Le BSIF prévoit solliciter des renseignements supplémentaires lorsqu'une SAF demande au surintendant l'autorisation de se réassurer auprès d'un réassureur apparenté non agréé. En outre, le BSIF prévoit élargir la portée de l'information qui doit être déclarée annuellement à l'égard de ces relations de réassurance. Selon le document de travail, de façon générale, le BSIF recommanderait que le surintendant donne son aval seulement si le réassureur apparenté et (c'est nous qui soulignons) le groupe auquel il appartient semblent être en bonne santé financière. Le BSIF peut également recommander au surintendant de révoquer une autorisation s'il est déterminé par la suite que le réassureur apparenté ou (c'est nous qui soulignons) le groupe auquel il appartient ne semble plus en bonne santé financière.

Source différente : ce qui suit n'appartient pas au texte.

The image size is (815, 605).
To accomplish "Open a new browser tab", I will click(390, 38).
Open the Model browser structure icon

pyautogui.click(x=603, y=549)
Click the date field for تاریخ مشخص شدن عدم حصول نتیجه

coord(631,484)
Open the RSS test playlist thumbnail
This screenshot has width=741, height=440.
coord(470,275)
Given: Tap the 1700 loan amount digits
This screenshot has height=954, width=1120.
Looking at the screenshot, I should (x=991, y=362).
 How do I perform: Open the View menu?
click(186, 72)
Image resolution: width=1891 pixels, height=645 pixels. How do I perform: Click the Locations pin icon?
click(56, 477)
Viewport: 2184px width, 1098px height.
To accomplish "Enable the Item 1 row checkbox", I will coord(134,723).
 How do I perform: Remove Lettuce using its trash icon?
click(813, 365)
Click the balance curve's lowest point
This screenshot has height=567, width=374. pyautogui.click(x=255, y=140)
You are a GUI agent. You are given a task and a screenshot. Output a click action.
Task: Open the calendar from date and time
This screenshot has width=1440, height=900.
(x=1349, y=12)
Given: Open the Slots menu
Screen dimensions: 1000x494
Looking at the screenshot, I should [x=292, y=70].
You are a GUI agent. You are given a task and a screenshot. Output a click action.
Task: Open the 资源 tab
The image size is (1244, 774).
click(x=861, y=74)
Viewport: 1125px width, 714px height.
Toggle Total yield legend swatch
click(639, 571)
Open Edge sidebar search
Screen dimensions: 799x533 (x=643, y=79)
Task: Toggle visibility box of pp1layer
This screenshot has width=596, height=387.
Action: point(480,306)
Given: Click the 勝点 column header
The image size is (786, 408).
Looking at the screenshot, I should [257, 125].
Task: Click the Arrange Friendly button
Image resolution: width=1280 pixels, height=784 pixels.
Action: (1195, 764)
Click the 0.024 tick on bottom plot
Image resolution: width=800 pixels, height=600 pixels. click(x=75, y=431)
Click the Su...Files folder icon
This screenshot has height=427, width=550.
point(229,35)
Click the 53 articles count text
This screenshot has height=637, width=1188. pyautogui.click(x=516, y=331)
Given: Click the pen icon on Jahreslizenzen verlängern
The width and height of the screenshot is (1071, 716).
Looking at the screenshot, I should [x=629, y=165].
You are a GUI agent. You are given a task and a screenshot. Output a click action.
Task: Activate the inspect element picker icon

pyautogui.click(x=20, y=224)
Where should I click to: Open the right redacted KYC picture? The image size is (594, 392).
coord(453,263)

Les instructions relatives aux opérations seront modifiées en conséquence dans le cadre de l'examen de la réassurance effectué par le BSIF.

Titres-risque

Le document de travail aborde brièvement les titres-risque. Ces titres sont des instruments financiers utilisés par les assureurs pour transférer le risque d'assurance aux marchés financiers. Il peut s'agir, entre autres, d'obligations catastrophe, de garanties des pertes de l'industrie, de contrats dérivés et de sidecars. Vous pouvez lire nos propos sur les enjeux réglementaires relativement aux titres-risque dans notre bulletin precedent (PDF - anglais seulement).

Selon le document de travail, un réassureur qui transfère aux investisseurs les risques qu'il assume, par l'entremise de titres-risque, peut avoir un profil de risque très différent de celui d'un réassureur traditionnel. Le BSIF s'attend à ce que la SAF fasse preuve d'une diligence raisonnable accrue, toutes proportions gardées, à l'égard d'un réassureur qui s'appuie lui-même sur des sources de financement non traditionnelles.

Il n'y a aucune modification des attentes du BSIF à l'égard de l'émission directe d'instruments des marchés financiers par la SAF, comme le prévoit la ligne directrice B-9 : Saines pratiques de gestion de l'exposition au risque de tremblement de terre, qui est à l'étude pour le moment.


 

[1] Pour les sociétés d'assurance‑vie fédérales, le TSAV de 2018 a mis en place des coefficients de risque de crédit de contrepartie au titre des risques cédés aux SAF associées.